--- Work item ---
The copy must run from the line containing "Where should I" through the final line of the records, both included, exactly as written. It should contain no pictures.

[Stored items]
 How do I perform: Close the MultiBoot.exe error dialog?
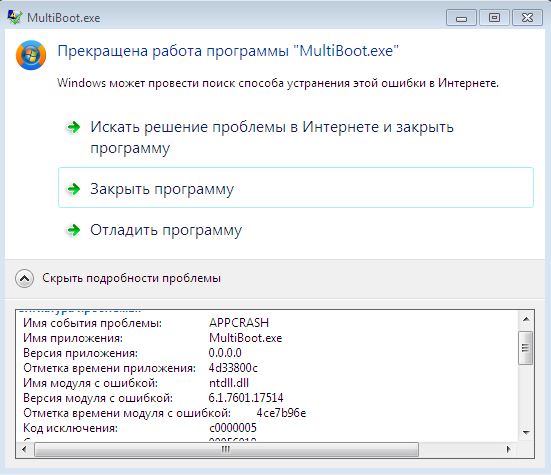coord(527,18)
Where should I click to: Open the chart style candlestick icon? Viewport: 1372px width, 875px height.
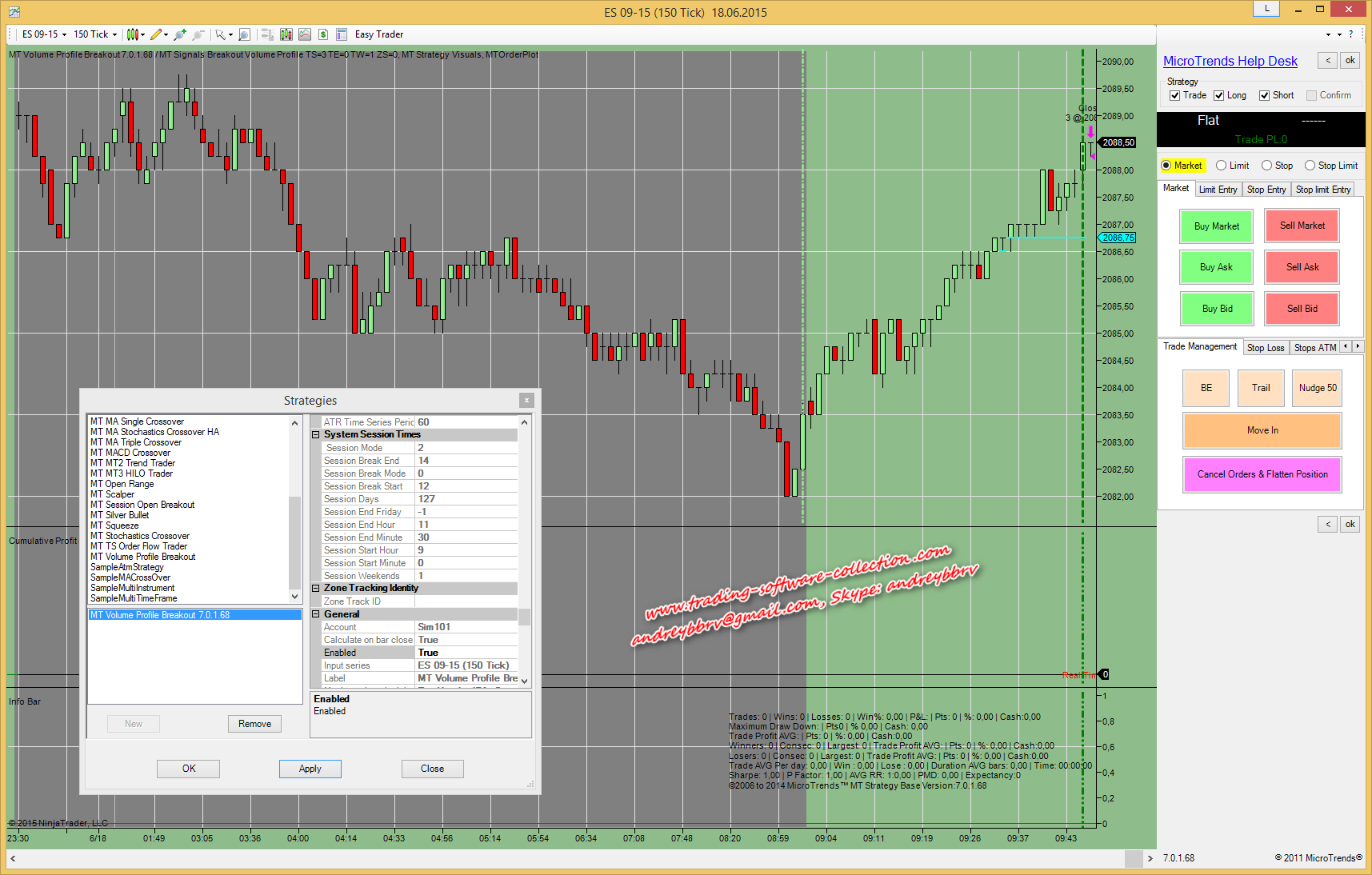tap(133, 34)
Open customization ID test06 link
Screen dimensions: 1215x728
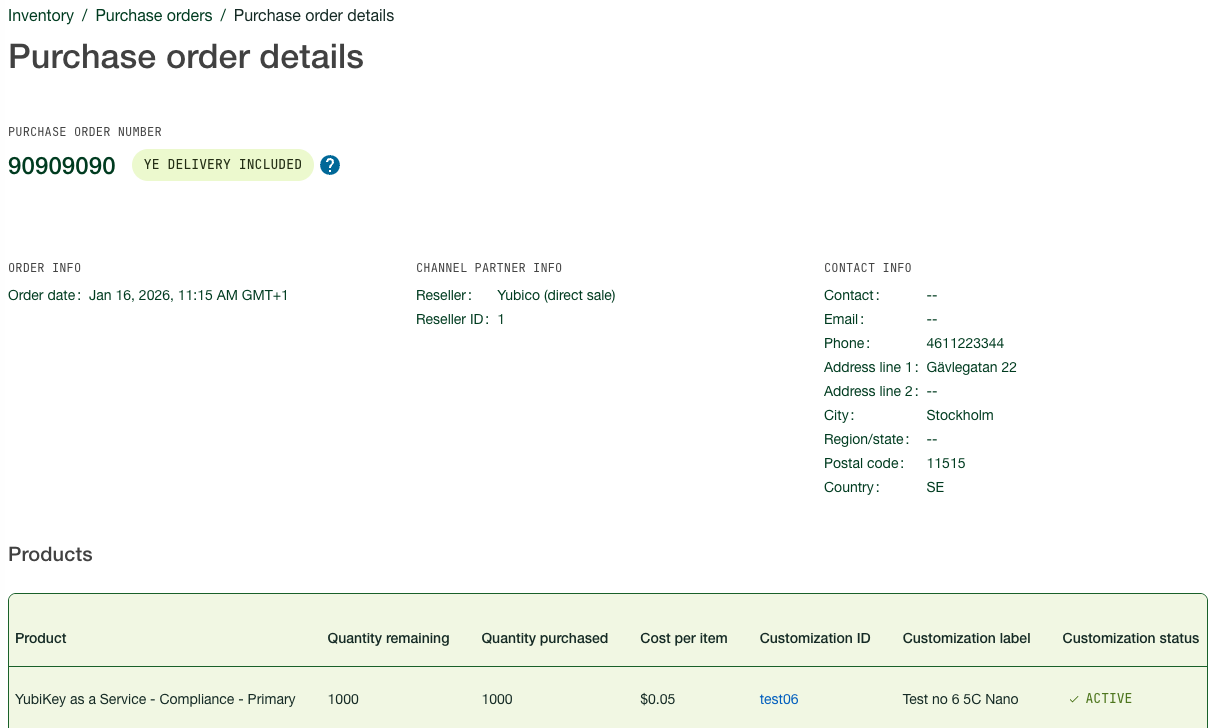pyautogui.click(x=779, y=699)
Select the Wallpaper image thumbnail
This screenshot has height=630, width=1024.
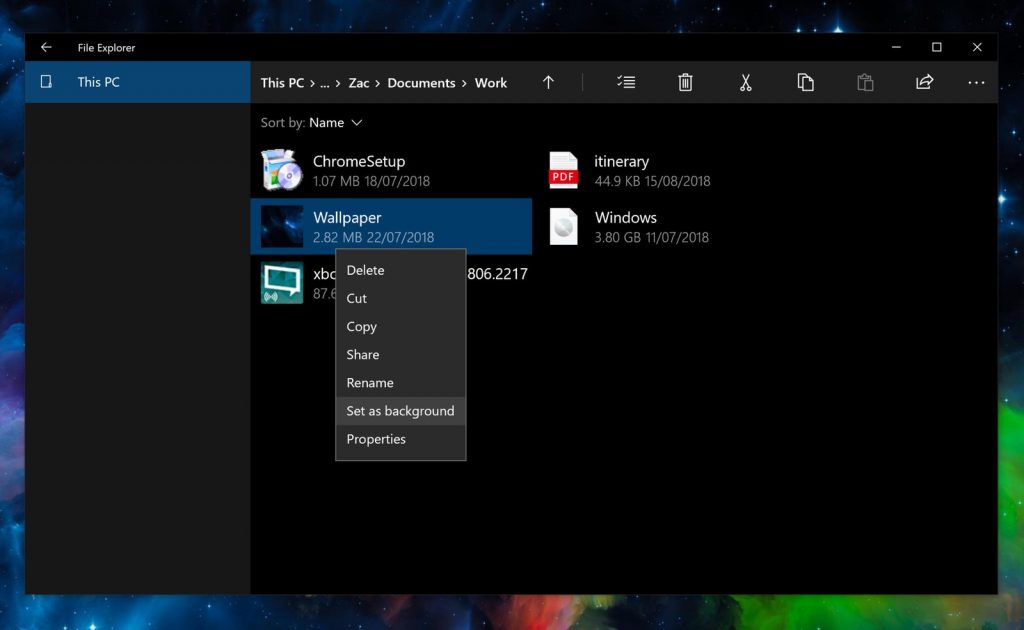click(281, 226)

--- Solution to the exercise ---
Where should I click to: Open the chart style candlestick icon? Viewport: 1372px width, 875px height.
tap(133, 34)
Open customization ID test06 link
Screen dimensions: 1215x728
pyautogui.click(x=779, y=699)
Select the Wallpaper image thumbnail
This screenshot has height=630, width=1024.
click(281, 226)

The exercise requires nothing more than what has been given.